City in Minnesota, United States

Underwood is a city in Otter Tail County, Minnesota, United States. The population was 356 at the 2020 census.

==History==
Underwood was platted in 1881, and named for Adoniram Judson Underwood, a politician and editor of the Weekly Journal, a Fergus Falls-based newspaper. A post office has been in operation at Underwood since 1884. Underwood was incorporated in 1912.

==Geography==
According to the United States Census Bureau, the city has a total area of 0.58 sqmi, all land.

Underwood is located between Fergus Falls and Battle Lake on Minnesota State Highway 210.

==Demographics==

Historical population
| Census | Pop. | Note | %± |
| 1920 | 258 |  | — |
| 1930 | 308 |  | 19.4% |
| 1940 | 353 |  | 14.6% |
| 1950 | 336 |  | −4.8% |
| 1960 | 314 |  | −6.5% |
| 1970 | 278 |  | −11.5% |
| 1980 | 332 |  | 19.4% |
| 1990 | 284 |  | −14.5% |
| 2000 | 319 |  | 12.3% |
| 2010 | 341 |  | 6.9% |
| 2020 | 356 |  | 4.4% |
| 2021 (est.) | 363 |  | 2.0% |
U.S. Decennial Census 2020 Census

===2010 census===
As of the census of 2010, there were 341 people, 159 households, and 104 families living in the city. The population density was 587.9 PD/sqmi. There were 180 housing units at an average density of 310.3 /sqmi. The racial makeup of the city was 99.4% White, 0.3% African American, and 0.3% from two or more races. Hispanic or Latino of any race were 0.6% of the population.

There were 159 households, of which 23.9% had children under the age of 18 living with them, 52.2% were married couples living together, 8.2% had a female householder with no husband present, 5.0% had a male householder with no wife present, and 34.6% were non-families. 32.1% of all households were made up of individuals, and 15.1% had someone living alone who was 65 years of age or older. The average household size was 2.14 and the average family size was 2.67.

The median age in the city was 46.8 years. 20.8% of residents were under the age of 18; 5.5% were between the ages of 18 and 24; 20.8% were from 25 to 44; 28.5% were from 45 to 64; and 24.3% were 65 years of age or older. The gender makeup of the city was 50.7% male and 49.3% female.

===2000 census===
As of the census of 2000, there were 319 people, 142 households, and 95 families living in the city. The population density was 752.3 PD/sqmi. There were 154 housing units at an average density of 363.2 /sqmi. The racial makeup of the city was 99.06% White, 0.31% Asian, and 0.63% from two or more races. Hispanic or Latino of any race were 0.63% of the population.

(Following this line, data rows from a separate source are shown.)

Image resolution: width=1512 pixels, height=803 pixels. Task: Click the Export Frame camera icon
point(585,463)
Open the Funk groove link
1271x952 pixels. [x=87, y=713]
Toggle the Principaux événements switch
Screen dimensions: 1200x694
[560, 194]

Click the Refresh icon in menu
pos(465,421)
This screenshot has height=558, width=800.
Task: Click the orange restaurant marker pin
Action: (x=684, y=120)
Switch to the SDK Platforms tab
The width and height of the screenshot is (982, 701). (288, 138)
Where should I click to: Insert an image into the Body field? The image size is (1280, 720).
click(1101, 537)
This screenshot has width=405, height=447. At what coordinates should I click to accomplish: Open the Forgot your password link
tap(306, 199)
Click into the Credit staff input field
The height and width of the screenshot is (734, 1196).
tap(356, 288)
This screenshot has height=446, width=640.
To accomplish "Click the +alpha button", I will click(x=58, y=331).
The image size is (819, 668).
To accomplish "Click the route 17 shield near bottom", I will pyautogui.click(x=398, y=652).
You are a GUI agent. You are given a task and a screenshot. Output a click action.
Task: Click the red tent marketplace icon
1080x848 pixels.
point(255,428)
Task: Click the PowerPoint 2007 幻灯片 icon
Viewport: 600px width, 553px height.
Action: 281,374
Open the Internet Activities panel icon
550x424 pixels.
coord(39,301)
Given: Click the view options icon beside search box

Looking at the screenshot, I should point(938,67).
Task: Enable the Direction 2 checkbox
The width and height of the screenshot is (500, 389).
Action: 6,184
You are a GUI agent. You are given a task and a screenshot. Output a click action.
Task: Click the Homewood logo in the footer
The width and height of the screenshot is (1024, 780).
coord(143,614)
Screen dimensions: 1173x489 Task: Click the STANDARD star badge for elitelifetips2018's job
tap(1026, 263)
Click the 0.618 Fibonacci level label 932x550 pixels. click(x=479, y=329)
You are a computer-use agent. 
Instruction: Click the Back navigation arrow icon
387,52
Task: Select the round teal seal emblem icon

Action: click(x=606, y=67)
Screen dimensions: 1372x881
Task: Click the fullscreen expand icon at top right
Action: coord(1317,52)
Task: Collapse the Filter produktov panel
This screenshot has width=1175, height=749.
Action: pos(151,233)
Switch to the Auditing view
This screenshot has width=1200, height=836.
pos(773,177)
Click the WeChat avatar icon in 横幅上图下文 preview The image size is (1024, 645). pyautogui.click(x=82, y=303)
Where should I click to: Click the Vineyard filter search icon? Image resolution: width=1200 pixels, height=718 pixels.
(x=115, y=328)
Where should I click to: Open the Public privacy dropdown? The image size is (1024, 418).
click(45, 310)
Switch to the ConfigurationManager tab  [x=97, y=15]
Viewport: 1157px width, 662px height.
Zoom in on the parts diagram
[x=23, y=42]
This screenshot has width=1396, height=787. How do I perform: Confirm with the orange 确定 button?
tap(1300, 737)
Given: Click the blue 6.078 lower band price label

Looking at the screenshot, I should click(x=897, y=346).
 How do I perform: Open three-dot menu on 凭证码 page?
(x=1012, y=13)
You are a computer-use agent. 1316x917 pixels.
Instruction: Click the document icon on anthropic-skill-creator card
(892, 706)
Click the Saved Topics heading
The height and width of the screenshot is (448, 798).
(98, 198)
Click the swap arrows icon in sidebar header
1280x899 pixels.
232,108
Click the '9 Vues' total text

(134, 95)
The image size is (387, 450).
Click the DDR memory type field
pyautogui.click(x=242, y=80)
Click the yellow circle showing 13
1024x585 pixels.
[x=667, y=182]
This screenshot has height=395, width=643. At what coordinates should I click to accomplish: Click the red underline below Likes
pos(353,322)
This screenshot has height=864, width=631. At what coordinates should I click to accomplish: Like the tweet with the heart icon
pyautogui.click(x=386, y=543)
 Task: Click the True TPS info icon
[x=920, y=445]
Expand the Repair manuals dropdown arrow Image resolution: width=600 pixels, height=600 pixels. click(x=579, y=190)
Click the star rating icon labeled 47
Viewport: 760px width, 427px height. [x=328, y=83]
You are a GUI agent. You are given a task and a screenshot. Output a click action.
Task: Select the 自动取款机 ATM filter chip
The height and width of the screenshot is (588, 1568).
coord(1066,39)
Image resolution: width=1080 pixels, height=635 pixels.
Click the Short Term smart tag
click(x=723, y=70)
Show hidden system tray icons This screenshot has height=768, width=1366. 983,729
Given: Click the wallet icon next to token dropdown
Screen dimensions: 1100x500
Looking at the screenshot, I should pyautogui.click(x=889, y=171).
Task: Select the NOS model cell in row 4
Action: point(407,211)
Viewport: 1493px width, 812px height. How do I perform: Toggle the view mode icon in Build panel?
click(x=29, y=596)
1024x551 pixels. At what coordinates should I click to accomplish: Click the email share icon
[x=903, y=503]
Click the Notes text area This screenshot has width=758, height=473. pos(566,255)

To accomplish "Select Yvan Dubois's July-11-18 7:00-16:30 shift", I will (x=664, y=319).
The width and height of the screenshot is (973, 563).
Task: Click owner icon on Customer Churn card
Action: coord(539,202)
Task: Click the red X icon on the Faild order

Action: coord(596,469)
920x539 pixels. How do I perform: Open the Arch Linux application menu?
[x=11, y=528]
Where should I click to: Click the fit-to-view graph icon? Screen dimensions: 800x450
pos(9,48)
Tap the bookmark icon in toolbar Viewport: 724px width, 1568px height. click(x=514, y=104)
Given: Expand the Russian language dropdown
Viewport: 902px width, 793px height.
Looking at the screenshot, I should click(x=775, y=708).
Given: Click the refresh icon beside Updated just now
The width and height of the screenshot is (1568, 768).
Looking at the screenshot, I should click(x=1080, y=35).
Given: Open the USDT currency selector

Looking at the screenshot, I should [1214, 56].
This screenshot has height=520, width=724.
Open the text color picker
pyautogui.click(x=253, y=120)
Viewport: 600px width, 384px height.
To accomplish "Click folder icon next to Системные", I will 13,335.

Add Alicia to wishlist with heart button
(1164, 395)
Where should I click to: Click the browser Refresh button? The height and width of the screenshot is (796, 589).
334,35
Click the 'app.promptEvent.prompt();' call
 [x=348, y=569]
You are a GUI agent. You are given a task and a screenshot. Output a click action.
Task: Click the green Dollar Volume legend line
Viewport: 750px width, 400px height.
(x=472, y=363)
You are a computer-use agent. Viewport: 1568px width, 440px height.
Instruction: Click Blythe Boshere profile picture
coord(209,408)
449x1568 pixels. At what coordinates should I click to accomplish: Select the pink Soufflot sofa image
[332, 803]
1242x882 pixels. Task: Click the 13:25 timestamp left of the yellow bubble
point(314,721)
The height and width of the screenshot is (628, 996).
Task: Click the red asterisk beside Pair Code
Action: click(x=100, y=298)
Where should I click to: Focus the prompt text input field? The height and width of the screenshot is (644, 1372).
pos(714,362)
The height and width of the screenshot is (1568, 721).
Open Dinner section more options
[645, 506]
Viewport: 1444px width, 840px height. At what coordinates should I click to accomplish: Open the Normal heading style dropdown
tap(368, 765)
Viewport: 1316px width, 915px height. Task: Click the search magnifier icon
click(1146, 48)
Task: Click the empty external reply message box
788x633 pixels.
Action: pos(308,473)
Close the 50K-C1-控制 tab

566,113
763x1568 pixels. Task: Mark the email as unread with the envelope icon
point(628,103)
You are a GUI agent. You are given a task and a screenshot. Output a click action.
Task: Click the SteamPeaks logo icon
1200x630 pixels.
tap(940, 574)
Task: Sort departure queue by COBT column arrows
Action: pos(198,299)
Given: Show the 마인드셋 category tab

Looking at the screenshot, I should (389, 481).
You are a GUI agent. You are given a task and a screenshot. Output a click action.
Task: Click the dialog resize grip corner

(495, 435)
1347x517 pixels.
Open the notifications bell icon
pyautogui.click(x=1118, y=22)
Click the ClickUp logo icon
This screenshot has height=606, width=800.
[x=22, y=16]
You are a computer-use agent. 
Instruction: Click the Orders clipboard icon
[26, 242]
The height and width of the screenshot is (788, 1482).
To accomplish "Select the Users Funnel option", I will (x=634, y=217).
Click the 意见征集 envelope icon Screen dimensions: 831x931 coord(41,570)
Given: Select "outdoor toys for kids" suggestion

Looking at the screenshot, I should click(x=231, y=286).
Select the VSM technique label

There were 142 households, out of which 28.2% had children under the age of 18 living with them, 55.6% were married couples living together, 9.9% had a female householder with no husband present, and 32.4% were non-families. 30.3% of all households were made up of individuals, and 20.4% had someone living alone who was 65 years of age or older. The average household size was 2.25 and the average family size was 2.74.

In the city, the population was spread out, with 23.2% under the age of 18, 8.8% from 18 to 24, 21.3% from 25 to 44, 20.1% from 45 to 64, and 26.6% who were 65 years of age or older. The median age was 40 years. For every 100 females, there were 87.6 males. For every 100 females age 18 and over, there were 84.2 males.

The median income for a household in the city was $29,000, and the median income for a family was $34,375. Males had a median income of $28,438 versus $21,875 for females. The per capita income for the city was $19,465. About 10.5% of families and 14.2% of the population were below the poverty line, including 11.5% of those under age 18 and 22.9% of those age 65 or over.

==Education==
Underwood is home to a single-campus primary and secondary school. In 2007 Underwood School District 550 was named one of the top 100 schools in the United States. The school team is the Rockets and its colors are black and orange.